(Dataset excerpt)
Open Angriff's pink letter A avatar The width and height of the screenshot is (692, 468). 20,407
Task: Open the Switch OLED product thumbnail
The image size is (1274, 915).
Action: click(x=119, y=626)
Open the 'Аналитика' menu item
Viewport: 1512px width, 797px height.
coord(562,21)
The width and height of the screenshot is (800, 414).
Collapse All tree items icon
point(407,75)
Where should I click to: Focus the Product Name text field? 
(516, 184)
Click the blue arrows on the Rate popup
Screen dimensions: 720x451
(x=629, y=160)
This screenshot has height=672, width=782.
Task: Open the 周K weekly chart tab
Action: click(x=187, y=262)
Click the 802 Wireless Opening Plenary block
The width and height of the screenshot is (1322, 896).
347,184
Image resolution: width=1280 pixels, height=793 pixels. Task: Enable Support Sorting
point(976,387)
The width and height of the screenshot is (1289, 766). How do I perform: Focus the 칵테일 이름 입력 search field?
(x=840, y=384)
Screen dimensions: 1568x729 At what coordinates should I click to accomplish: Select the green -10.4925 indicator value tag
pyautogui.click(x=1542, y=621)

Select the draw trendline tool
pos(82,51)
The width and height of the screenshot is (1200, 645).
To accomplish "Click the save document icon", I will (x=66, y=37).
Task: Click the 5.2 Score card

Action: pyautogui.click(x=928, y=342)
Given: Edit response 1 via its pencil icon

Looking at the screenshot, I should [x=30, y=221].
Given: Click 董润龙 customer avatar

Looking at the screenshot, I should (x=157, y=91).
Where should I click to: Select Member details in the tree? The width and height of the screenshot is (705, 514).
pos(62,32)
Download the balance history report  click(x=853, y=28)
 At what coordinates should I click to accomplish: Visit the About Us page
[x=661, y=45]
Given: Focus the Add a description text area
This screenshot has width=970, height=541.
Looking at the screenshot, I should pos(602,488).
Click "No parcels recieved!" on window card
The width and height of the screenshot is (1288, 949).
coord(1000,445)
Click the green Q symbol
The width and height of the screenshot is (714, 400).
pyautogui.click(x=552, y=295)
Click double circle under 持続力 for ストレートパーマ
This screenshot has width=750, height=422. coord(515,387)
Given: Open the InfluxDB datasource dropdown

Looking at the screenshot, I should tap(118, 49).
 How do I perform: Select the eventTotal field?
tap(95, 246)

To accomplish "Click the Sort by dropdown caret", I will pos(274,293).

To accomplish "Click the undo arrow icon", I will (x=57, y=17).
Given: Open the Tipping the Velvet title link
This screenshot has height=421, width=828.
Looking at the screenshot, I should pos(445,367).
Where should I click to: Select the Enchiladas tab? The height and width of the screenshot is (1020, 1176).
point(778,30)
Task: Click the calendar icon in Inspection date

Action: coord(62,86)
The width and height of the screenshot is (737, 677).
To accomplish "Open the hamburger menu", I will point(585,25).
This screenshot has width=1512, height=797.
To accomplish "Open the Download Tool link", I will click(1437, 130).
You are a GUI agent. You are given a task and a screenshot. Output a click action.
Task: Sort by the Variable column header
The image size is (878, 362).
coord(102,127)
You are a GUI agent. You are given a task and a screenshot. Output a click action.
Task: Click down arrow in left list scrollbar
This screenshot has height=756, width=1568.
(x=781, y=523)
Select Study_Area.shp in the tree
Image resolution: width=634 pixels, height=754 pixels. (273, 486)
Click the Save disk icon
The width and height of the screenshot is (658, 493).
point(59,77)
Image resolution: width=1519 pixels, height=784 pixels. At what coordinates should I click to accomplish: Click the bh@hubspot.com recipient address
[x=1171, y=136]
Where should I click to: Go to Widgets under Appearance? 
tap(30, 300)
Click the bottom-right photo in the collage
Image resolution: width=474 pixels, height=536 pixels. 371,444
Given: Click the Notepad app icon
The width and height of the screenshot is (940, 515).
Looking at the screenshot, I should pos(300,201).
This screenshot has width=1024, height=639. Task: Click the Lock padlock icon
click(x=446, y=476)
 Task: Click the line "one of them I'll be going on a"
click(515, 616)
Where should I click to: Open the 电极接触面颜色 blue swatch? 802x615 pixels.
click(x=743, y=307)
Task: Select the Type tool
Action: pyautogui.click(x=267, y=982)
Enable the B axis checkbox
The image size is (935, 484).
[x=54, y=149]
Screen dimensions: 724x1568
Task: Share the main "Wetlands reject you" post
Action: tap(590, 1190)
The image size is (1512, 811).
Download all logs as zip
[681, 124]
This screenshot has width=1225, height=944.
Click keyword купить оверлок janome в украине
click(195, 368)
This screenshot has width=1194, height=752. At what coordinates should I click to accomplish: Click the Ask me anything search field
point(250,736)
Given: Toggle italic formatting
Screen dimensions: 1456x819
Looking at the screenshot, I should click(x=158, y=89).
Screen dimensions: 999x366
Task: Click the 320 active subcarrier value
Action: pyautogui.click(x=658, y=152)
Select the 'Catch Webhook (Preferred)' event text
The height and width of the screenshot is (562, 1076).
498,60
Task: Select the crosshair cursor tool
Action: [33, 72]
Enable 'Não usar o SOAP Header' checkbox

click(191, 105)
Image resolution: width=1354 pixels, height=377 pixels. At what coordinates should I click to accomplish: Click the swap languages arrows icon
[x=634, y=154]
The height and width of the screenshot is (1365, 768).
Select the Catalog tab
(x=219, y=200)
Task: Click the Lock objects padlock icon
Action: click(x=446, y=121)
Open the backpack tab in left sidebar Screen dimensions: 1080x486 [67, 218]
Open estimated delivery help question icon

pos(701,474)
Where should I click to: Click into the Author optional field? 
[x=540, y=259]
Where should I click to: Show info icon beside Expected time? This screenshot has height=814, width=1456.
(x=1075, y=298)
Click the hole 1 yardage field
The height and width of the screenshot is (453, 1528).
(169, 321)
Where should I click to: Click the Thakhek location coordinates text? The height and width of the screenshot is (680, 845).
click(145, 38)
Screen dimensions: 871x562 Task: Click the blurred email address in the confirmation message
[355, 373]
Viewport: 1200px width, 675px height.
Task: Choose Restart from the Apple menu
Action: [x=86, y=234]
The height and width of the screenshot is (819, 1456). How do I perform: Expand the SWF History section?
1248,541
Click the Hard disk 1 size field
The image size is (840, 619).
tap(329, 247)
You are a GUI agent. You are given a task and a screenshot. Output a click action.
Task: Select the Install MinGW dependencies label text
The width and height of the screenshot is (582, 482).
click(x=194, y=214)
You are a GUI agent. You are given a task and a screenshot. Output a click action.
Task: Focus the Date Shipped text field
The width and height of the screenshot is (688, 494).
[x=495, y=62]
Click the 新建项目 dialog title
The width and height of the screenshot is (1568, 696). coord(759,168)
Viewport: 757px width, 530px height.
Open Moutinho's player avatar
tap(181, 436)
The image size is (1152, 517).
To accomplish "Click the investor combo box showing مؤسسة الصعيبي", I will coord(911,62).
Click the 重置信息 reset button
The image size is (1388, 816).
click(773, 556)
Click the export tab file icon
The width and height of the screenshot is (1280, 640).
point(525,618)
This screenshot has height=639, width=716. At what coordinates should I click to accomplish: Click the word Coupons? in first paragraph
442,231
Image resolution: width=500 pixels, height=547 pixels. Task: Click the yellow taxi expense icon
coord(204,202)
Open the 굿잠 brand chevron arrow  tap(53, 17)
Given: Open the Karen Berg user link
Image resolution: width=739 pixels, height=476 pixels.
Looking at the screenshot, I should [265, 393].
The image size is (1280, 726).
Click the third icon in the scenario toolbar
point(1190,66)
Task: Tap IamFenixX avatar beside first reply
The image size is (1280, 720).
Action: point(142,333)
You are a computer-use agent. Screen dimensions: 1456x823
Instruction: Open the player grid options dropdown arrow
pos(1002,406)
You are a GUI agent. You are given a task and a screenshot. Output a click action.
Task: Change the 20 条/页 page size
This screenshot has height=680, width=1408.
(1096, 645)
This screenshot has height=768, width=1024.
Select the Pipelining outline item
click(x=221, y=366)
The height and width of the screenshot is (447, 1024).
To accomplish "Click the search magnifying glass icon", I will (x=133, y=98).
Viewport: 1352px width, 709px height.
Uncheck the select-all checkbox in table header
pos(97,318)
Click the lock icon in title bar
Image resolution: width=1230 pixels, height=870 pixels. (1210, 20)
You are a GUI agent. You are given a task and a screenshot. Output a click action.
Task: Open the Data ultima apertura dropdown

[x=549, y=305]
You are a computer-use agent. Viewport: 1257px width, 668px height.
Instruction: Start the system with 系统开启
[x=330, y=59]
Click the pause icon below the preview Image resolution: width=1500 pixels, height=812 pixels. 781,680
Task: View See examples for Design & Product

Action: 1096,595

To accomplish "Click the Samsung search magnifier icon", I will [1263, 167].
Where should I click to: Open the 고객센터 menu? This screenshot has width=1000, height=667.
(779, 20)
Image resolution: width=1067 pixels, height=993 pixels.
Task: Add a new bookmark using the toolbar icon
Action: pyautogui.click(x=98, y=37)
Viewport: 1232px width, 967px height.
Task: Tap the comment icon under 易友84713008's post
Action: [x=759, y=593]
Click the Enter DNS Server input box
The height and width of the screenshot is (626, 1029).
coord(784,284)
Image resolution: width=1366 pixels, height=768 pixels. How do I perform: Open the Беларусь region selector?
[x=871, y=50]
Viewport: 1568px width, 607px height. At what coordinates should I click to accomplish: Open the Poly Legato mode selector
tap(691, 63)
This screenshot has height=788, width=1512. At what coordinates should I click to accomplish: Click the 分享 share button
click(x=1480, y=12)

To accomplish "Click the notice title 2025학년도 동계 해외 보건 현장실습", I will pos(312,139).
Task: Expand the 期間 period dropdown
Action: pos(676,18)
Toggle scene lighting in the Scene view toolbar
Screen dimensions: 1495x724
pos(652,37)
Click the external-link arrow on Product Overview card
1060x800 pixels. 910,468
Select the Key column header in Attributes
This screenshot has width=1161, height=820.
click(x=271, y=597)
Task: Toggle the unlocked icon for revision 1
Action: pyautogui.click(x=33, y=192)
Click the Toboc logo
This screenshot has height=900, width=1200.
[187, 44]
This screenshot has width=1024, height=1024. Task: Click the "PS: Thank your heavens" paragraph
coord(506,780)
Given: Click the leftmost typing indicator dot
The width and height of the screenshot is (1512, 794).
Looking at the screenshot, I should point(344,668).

• OBJECTIVE
Reproduce the items word for word, starting at the line that contains "I will pos(274,293)." and ending at the line that contains "will click(1437, 130).", with both of those lines included.

• TASK RESPONSE
To accomplish "Click the Sort by dropdown caret", I will pos(274,293).

To accomplish "Click the undo arrow icon", I will (x=57, y=17).
Given: Open the Tipping the Velvet title link
This screenshot has height=421, width=828.
Looking at the screenshot, I should pos(445,367).
Where should I click to: Select the Enchiladas tab? The height and width of the screenshot is (1020, 1176).
point(778,30)
Task: Click the calendar icon in Inspection date

Action: coord(62,86)
The width and height of the screenshot is (737, 677).
To accomplish "Open the hamburger menu", I will point(585,25).
This screenshot has width=1512, height=797.
To accomplish "Open the Download Tool link", I will click(1437, 130).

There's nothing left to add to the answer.